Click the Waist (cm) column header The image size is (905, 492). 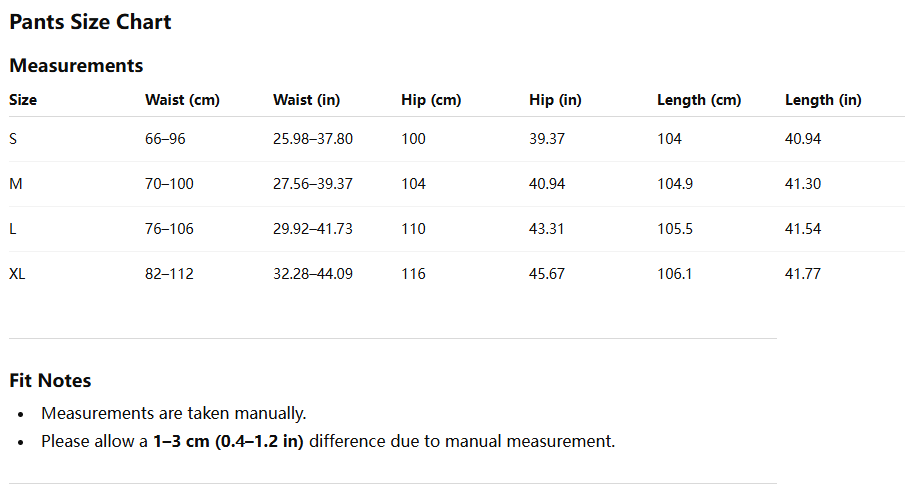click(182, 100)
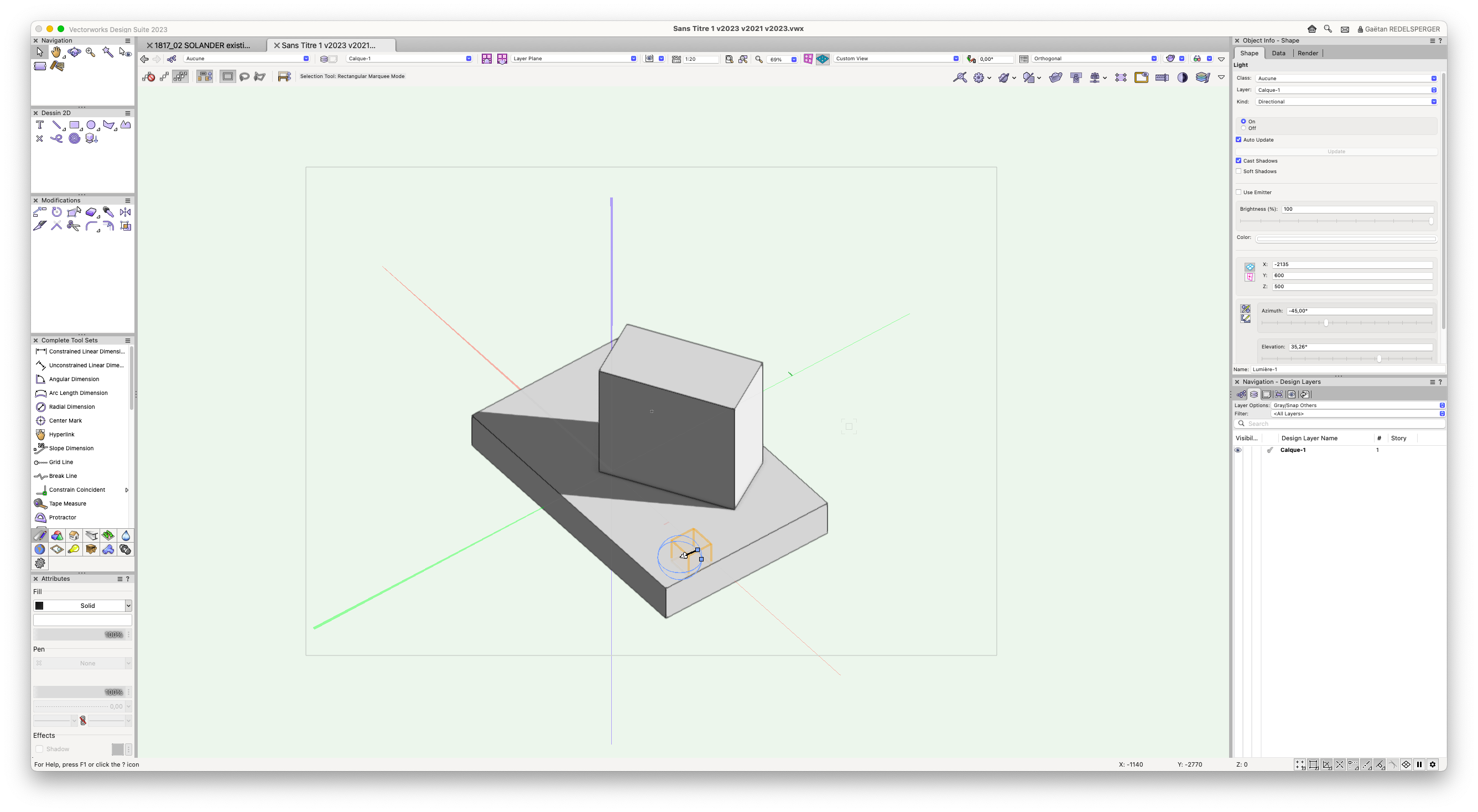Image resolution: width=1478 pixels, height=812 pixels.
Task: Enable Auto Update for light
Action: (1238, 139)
--
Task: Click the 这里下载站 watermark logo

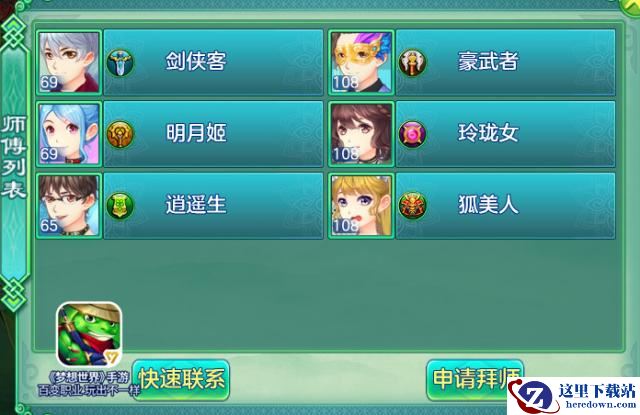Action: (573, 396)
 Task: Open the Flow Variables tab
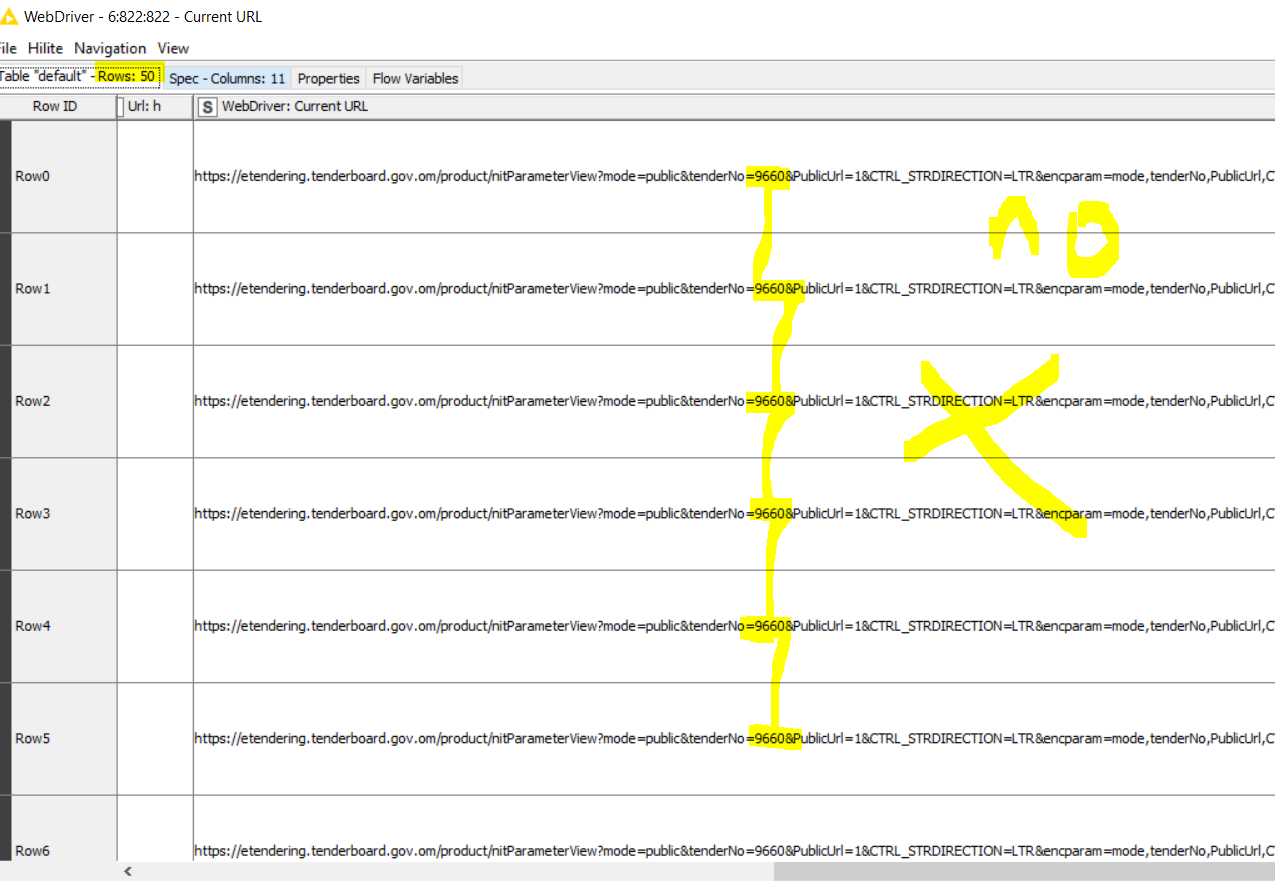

### Exercise goal
A verbatim reproduction is expected: starting at the line above that has "Task: Click the 这里下载站 watermark logo", ending at the line that has "Task: Open the Flow Variables tab", both included, and with no pictures and no other lines.

### Answer for the task
Task: Click the 这里下载站 watermark logo

Action: (573, 396)
 Task: Open the Flow Variables tab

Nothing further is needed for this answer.